You said it - it totally sucks. Hugs back if you want them. Hope things are going well with your guy at the moment.
 
After just feeling so unimportant and so neglected for awhile my sufferer is pulling me back in hard. He actually told me I was beautiful today. In two years he's said I was sexy or good looking but never beautiful. We cut up and giggled and just teased each other. I admit to thinking in my head, when are you gonna shut me out again?
 
It messes with your head doesn't it?

I was looking for reassurance this morning after a rough evening yesterday and asked him if he loved me. He held me tight and said "of course I do - I've told you that" and in my head a little voice said "yep - and you've also told me that you don't". In 18 months he must have said "love you" hundreds of times - at least two or three times every day. So why does the one time he stood there and said "I don't love you" somehow sound lounder in my mind?
 
Gosh i know. I feel mind boggled. D has never told me he didn't want me or didn't care for me. He's used harsh insults before and later apologized for being emotional. He just shuts me out is the main thing. He pushes me away gently. Even that hurts so much. It's just weird to laugh and hear how much he wants to be with me one day and how happy i make him to all of a sudden he's distant for days. Goes against everything your brain knows about love.
 
Thanks for your perspective @Thunderstorm.

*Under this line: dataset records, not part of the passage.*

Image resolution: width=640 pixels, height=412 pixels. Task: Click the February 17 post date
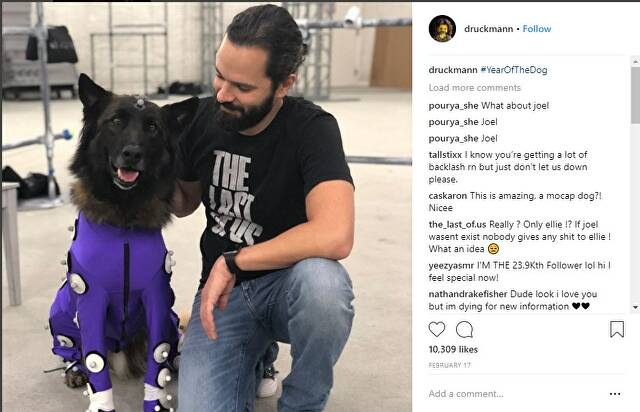450,365
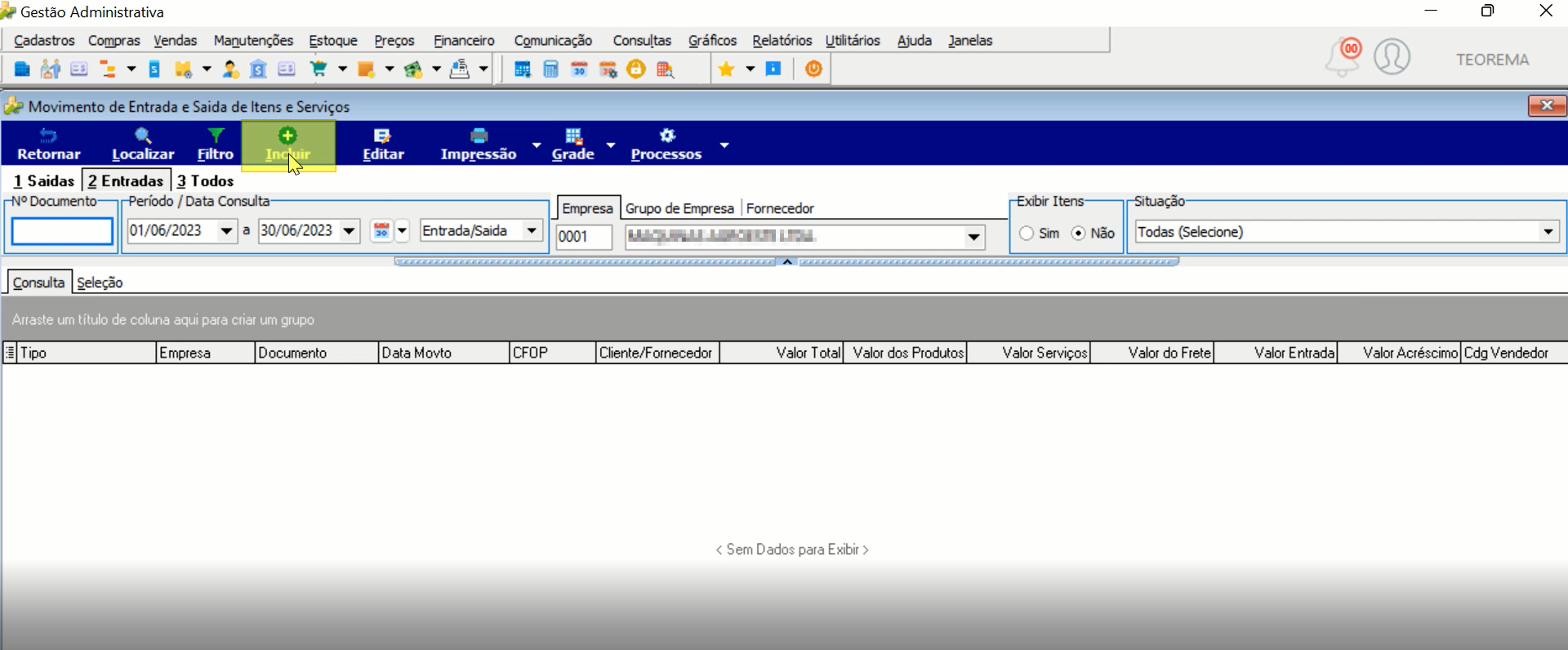Viewport: 1568px width, 650px height.
Task: Click the yellow star favorites icon
Action: pos(726,69)

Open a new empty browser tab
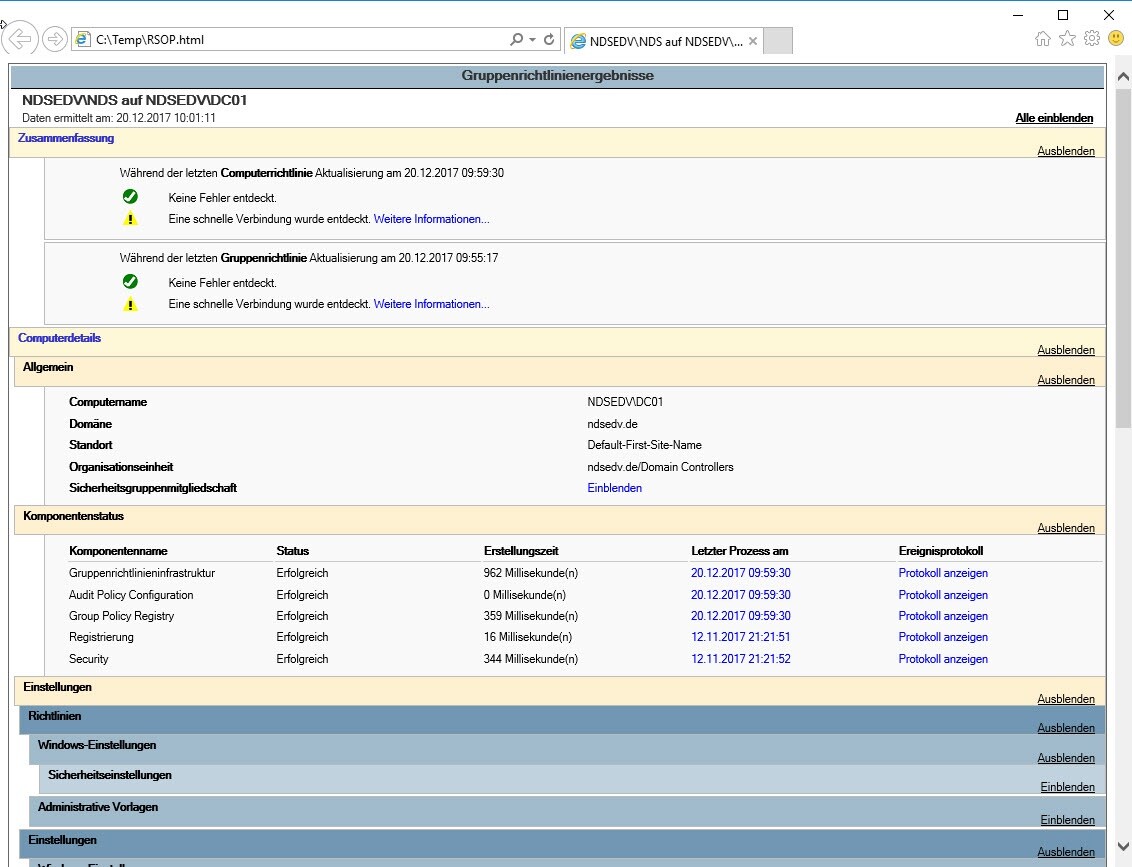(x=778, y=41)
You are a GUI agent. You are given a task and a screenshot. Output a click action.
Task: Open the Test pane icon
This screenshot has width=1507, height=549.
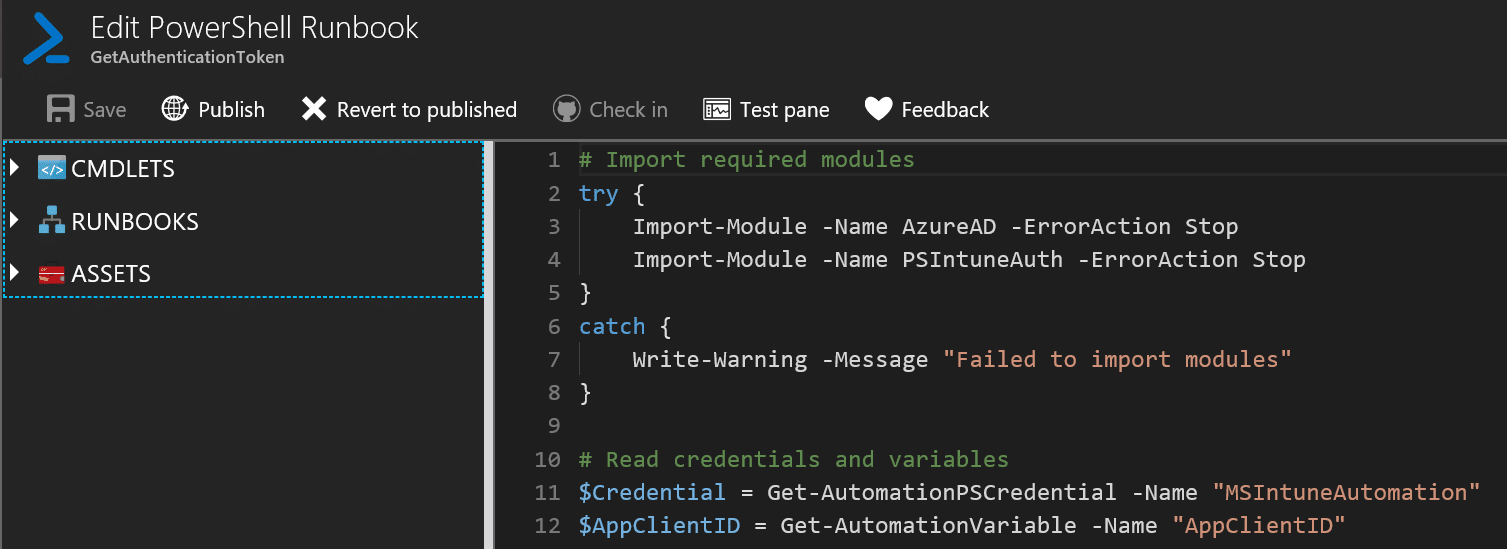[717, 109]
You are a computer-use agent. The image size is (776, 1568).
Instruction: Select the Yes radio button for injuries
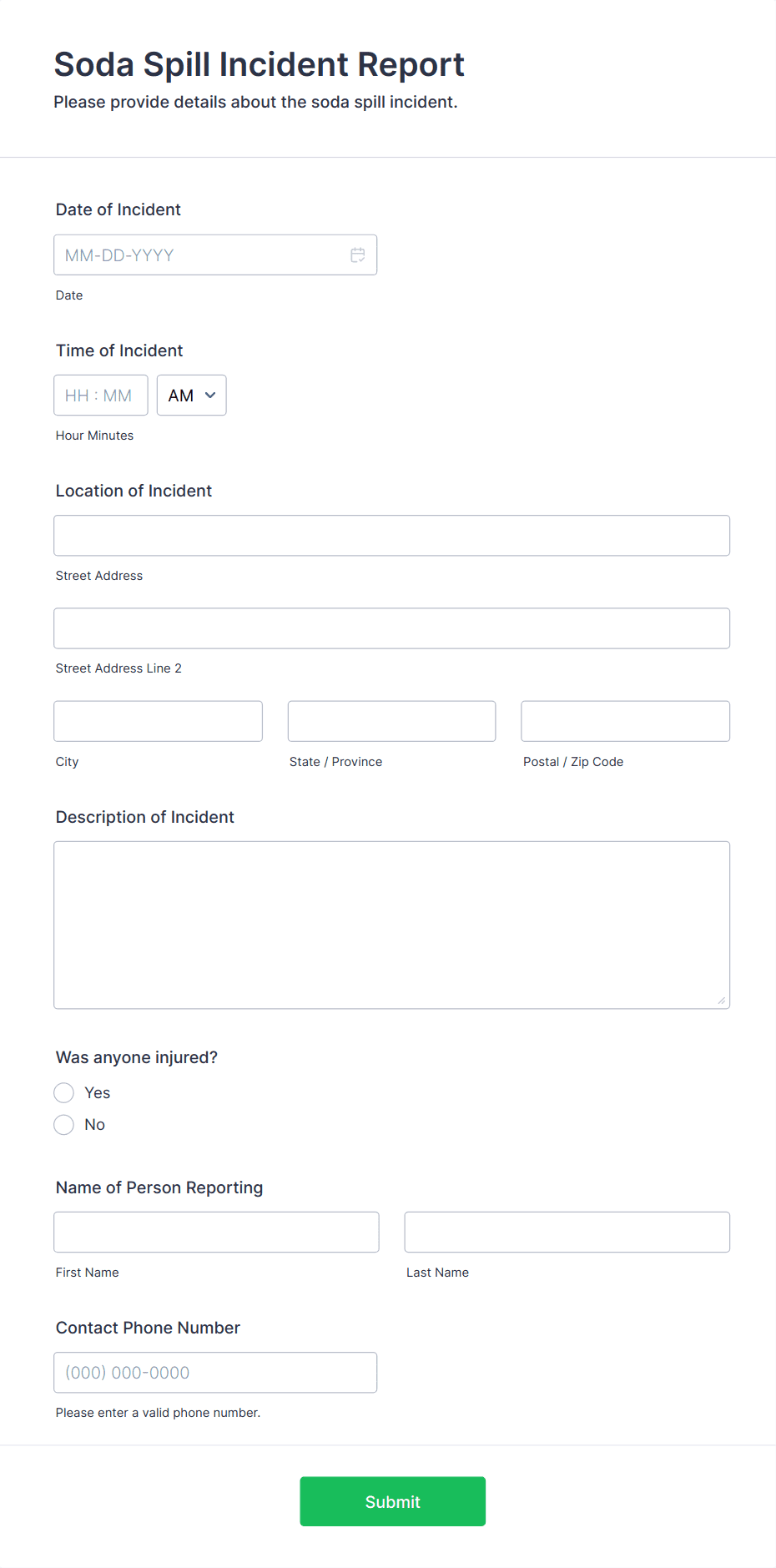(x=63, y=1092)
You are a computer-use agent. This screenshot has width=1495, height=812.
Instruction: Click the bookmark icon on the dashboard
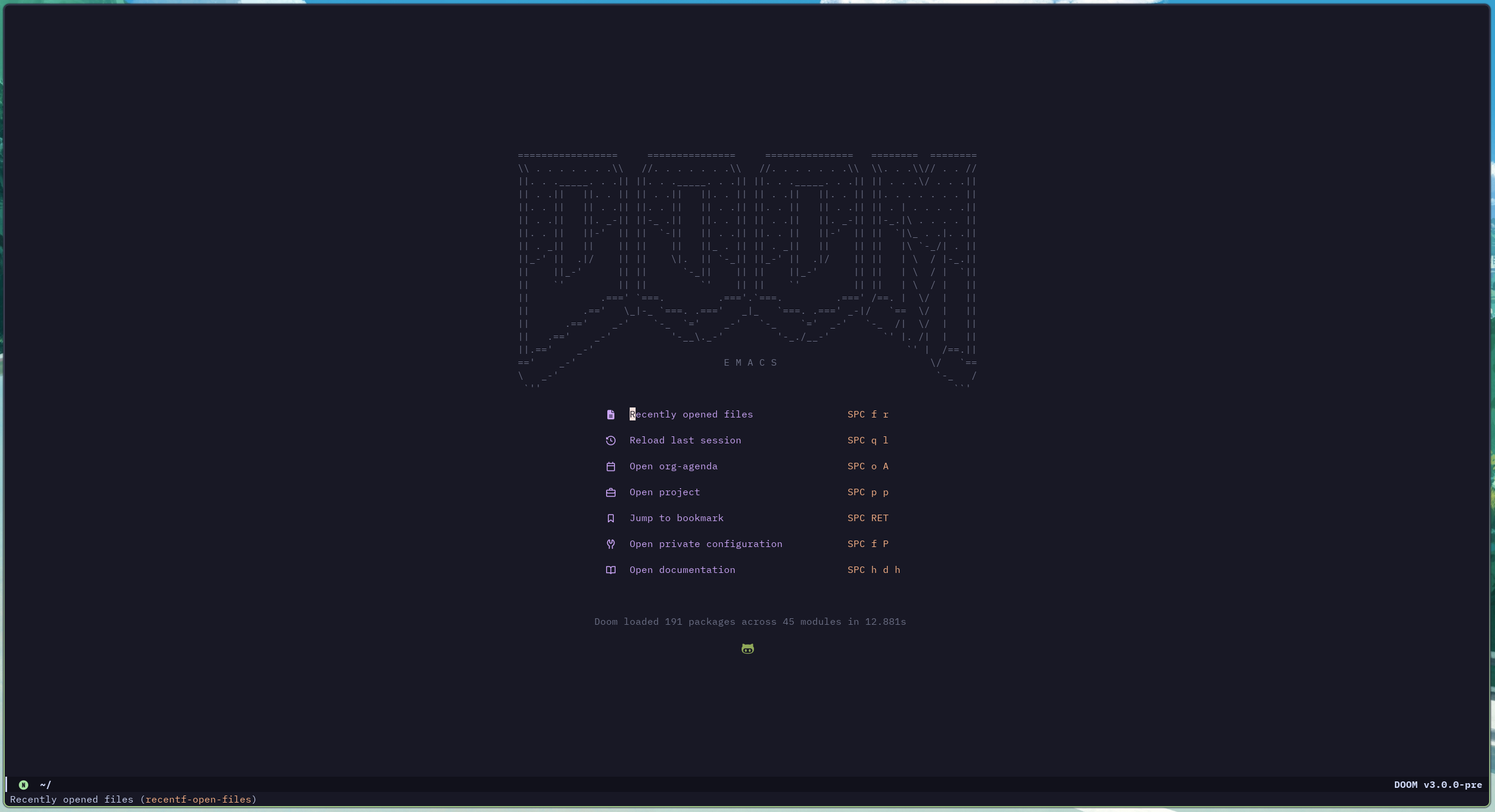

Lately my guy will often only give me affection or attention when I ask for it, and he never tells me I'm beautiful unsolicited unless I say it to him first (and even then not always) - or gives me any indication that I mean anything to him a lot of the time. A few weeks ago he sent me a message saying that I meant a lot to him (first time ever) - and I nearly fell off my chair - such actions are very rare with him! But that sentiment tends to feel meaningless after a while if it's not backed up with actions that support it.

@Sighs - Totally get what you mean with that. The I Love You thing is a sore point for me. I've been in love with him for ages, but we haven't said it to each other yet - I say everything else under the sun to make sure he knows how much he means to me, but I'm worried he will freak out and pull away if I say the L word right now. A lot of time it almost slips out accidentally - it's only a matter of time til I say it, but I'm afraid of a lucklustre response, and I don't want to force things.

I guess in the big scheme of things we are going okay (heaps better than the first few months we were together anyway!), but things are going so slowly that I almost feel like we will end up going backwards!

Eh, now I'm starting to feel like I'm being ungrateful! He's never ever said anything mean or harsh to me, or told me he doesn't want me around - it's his actions and body language that make me feel like that. When I tell him I feel neglected he's apologetic and attentive for a while, but then just goes back to being distant.

Has anyone ever heard that Tori Amos song "China"? I swear it was written for someone with PTSD....
 
I can't even talk about what's been going on with my sufferer over the last few days, but this thread explains it perfectly. I have a migraine, I hate the holidays, this all really sucks. I hate his abuser.